### Listed records
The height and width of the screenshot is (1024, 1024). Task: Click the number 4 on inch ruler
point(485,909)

--

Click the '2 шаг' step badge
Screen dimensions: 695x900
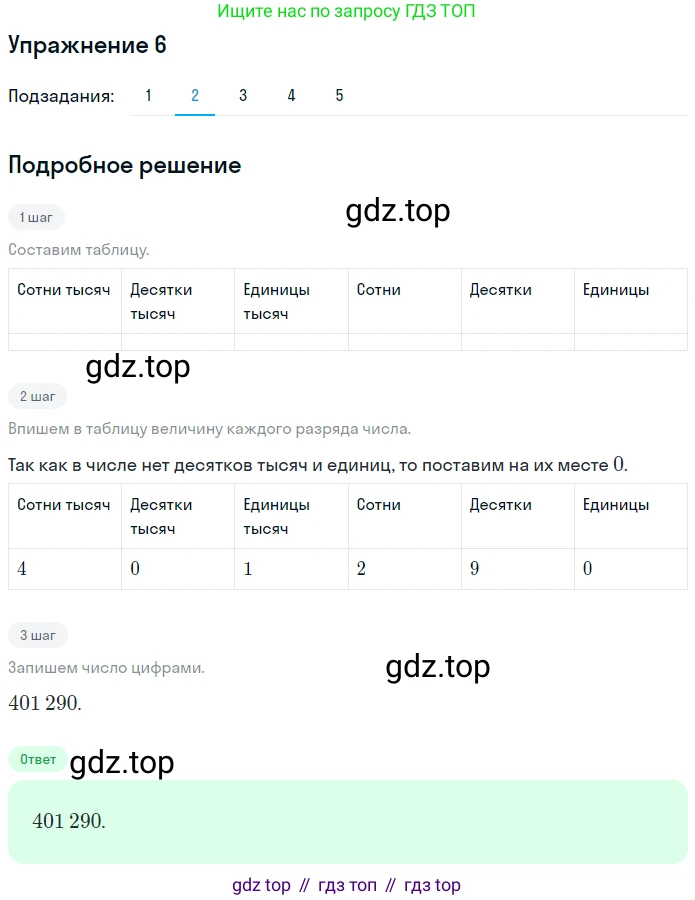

...

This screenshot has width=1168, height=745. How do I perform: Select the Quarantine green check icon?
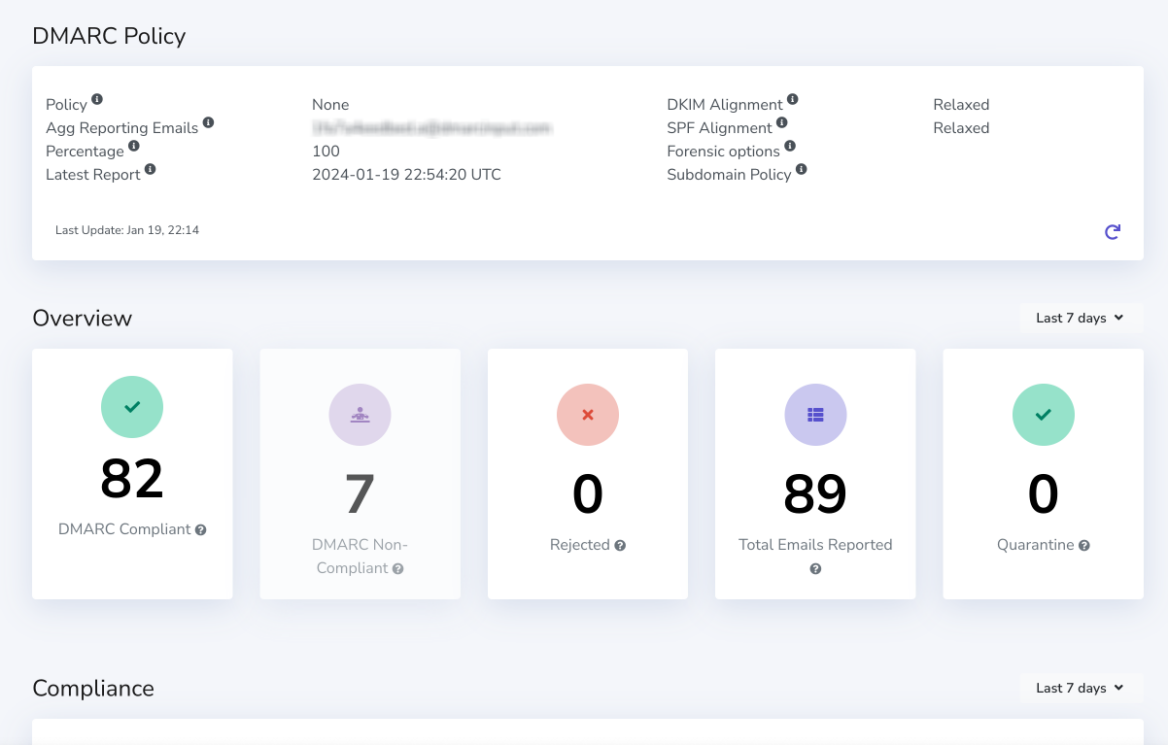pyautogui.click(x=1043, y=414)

### Given exercise
Return, without any changes, the lines of the material from the line with "Click the '2 шаг' step badge" to the line with "Screen dimensions: 695x900", including both of those lines.

### Answer to this exercise
Click the '2 шаг' step badge
Screen dimensions: 695x900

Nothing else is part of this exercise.